It comes in the form of what they call "Katrina Cottages" and they market them as affordable and durable (140 mph metal roof - probably good for the increasingly severe global warming storms coming everywhere!) little houses for the gulf coast region. They're also available from Lowe's in other parts of the country where they are sold as "starter homes" or "vacation cabins."
As Americans accustomed to growing bigger and bigger houses which mirror our world record shopping spaces, none of us would really want to live in such little things, but they'd make a great "beach house" or "mother-in-law's apartment" out in the back yard we're told.

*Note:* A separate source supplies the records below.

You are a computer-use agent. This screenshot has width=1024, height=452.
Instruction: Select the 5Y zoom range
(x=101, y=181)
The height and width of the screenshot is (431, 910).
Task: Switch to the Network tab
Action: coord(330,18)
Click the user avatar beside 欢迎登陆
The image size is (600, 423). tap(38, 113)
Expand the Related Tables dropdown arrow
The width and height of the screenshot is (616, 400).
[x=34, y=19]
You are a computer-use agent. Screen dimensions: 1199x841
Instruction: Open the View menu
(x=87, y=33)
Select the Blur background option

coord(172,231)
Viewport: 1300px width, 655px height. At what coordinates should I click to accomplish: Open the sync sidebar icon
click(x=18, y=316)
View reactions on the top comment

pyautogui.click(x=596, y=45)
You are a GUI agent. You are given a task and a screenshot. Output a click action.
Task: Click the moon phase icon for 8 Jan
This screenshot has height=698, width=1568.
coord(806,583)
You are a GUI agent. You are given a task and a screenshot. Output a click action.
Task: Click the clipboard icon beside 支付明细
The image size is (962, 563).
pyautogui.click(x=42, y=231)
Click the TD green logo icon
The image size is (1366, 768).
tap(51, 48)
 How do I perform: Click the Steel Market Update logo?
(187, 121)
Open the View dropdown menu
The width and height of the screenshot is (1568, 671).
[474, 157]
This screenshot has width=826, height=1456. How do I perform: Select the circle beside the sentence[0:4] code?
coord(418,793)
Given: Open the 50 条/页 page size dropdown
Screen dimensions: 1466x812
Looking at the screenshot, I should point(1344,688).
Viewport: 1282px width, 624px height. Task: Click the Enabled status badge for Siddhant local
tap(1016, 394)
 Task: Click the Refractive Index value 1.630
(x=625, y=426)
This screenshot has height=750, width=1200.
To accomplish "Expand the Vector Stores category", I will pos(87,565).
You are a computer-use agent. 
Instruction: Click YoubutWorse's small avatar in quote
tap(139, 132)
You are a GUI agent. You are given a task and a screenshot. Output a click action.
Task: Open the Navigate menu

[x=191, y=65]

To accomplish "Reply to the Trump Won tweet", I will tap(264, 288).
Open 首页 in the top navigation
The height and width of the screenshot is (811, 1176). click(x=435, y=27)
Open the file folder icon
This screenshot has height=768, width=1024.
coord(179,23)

But while these little beauties arrive too late to change the bleak futures we all face in suburbias built based on the abundance of cheap oil of the past, I couldn't help ponder how we might have delayed that future had we lived in homes with the equivalent spaciousness to what Italians enjoy in while shopping?


2 comments:
rats, your pics are all blocked for me (again), but your descriptions are so good, I can well imagine the "cottages". Don't laugh, but if they are what I think they are, I've been thinking of putting my dad in one of these, forcing him to simplify. Or, with our national glut of air-conditioned shopping space, maybe we should just all move to the mall, huh? 114-degrees brain-frying here today. ~~ D.K.
deke....thanks for the heads-up on this. While the Katrina cottages appear, the Kunstler chart doesn't! (I'll have to check on that.)
As for the Katrina cottages, just Google: Lowe's, Katrina
that'll be one of your first returns.